Stored items:
****************************************

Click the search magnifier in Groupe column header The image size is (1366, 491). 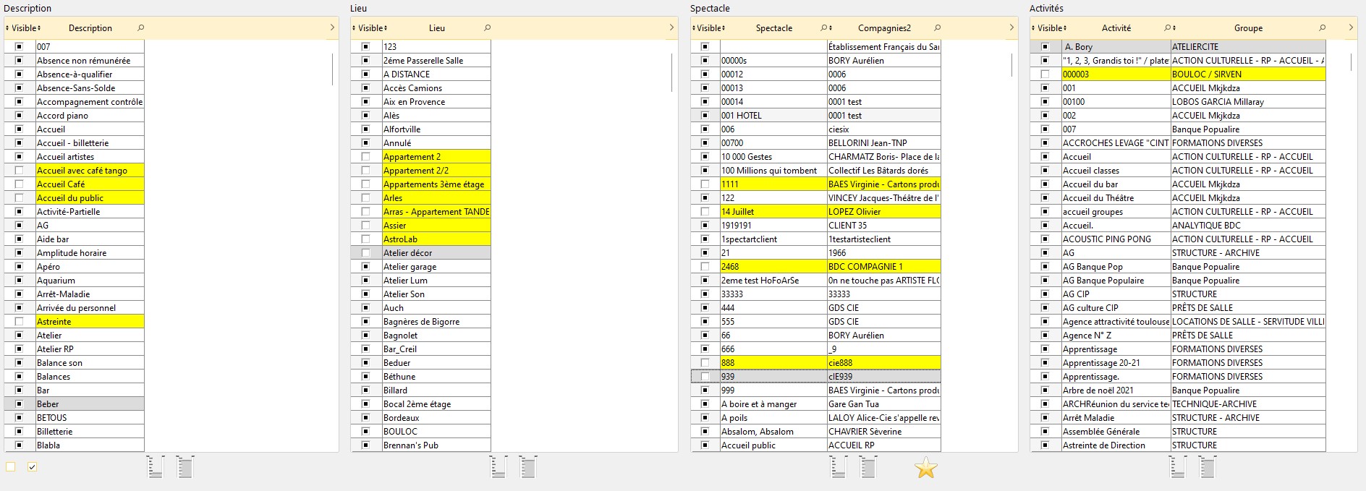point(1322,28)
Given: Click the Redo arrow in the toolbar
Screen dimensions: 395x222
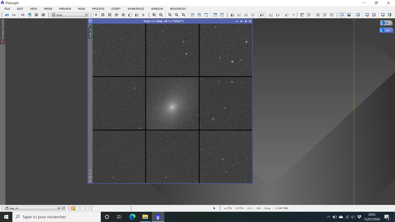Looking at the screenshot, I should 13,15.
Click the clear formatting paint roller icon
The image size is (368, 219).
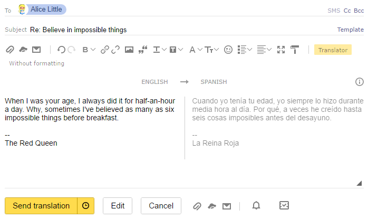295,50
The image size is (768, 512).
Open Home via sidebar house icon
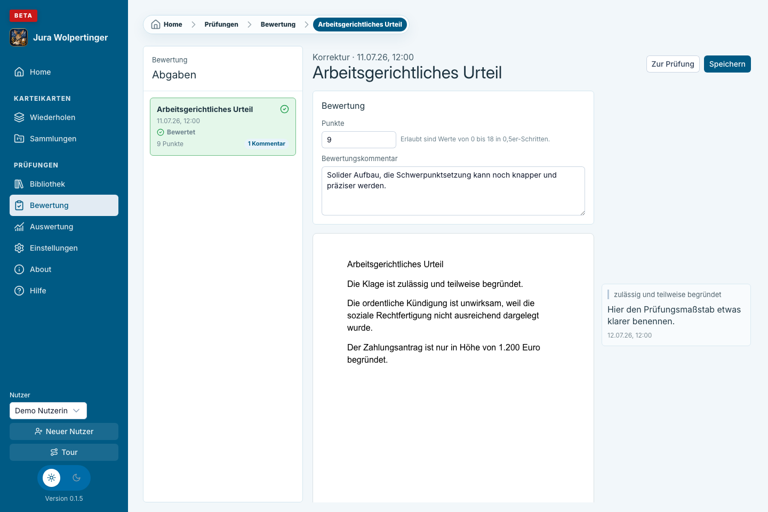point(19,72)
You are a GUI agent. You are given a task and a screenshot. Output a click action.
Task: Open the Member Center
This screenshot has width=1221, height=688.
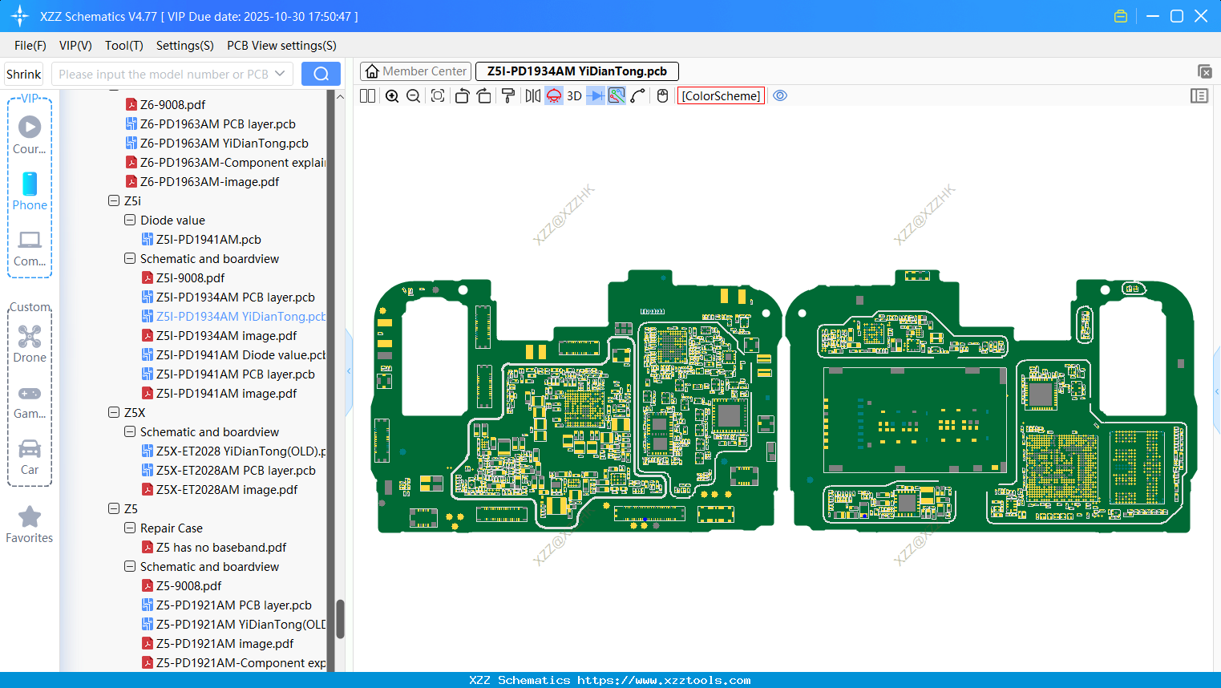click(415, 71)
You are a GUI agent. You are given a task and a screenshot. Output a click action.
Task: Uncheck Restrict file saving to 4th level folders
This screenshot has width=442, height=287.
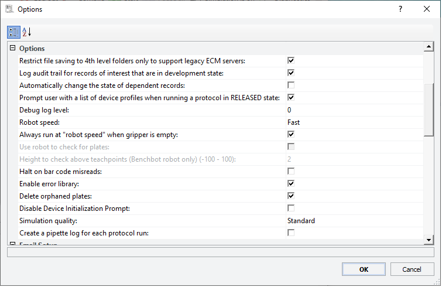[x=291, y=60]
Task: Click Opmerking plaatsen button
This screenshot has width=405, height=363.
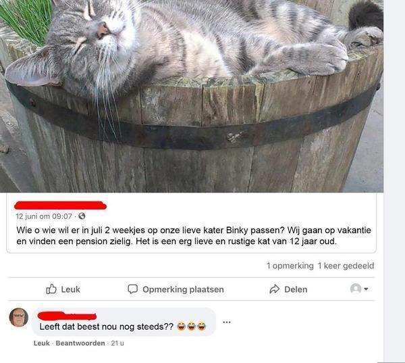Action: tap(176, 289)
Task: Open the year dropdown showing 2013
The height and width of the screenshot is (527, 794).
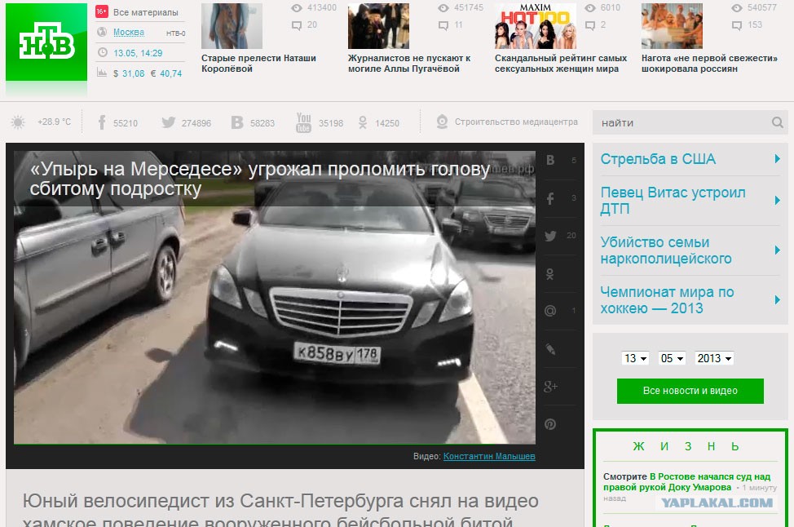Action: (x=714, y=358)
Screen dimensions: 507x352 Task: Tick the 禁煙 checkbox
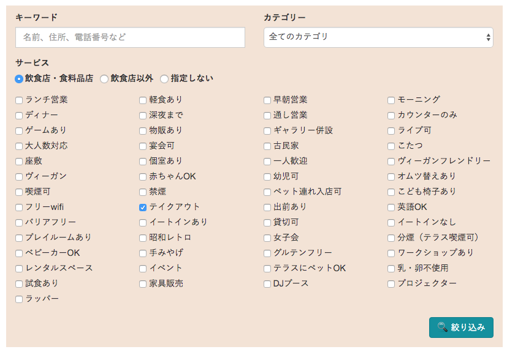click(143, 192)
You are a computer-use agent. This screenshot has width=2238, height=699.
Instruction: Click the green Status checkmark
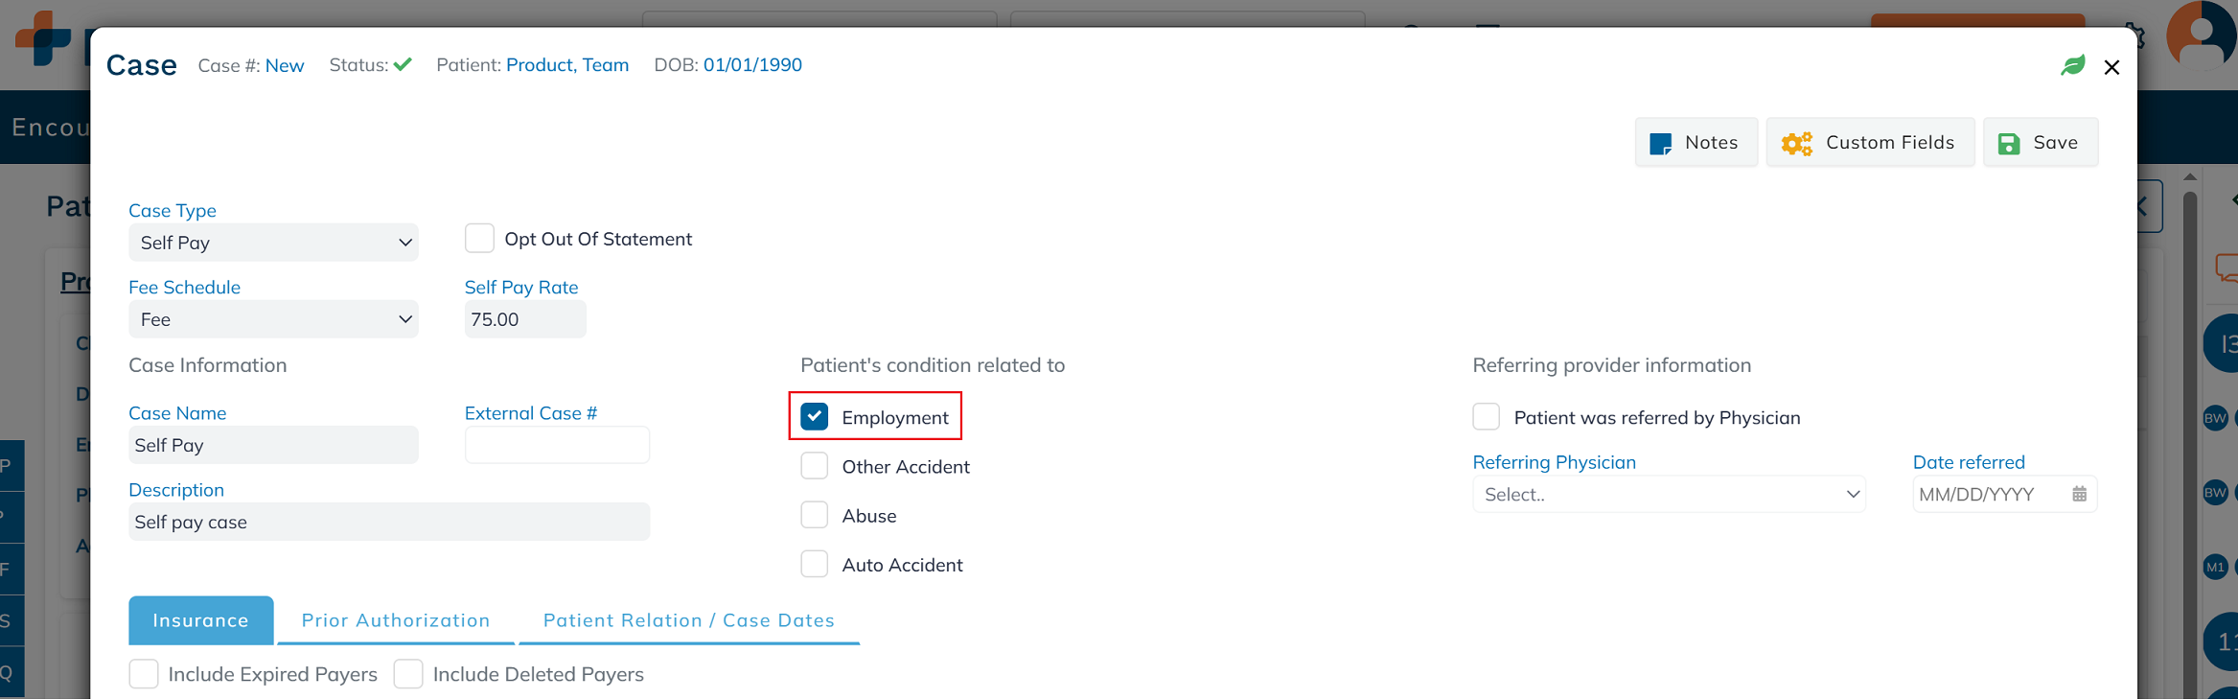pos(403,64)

****************************************

## What the task asks
What should appear is an exact copy of the lines from the one containing "The height and" through the last line of the records above, pictures excluded.

## Result of the task
The height and width of the screenshot is (527, 794).
Action: (x=714, y=358)
Screen dimensions: 507x352 Task: Tick the 禁煙 checkbox
click(143, 192)
You are a computer-use agent. This screenshot has width=2238, height=699.
Instruction: Click the green Status checkmark
pos(403,64)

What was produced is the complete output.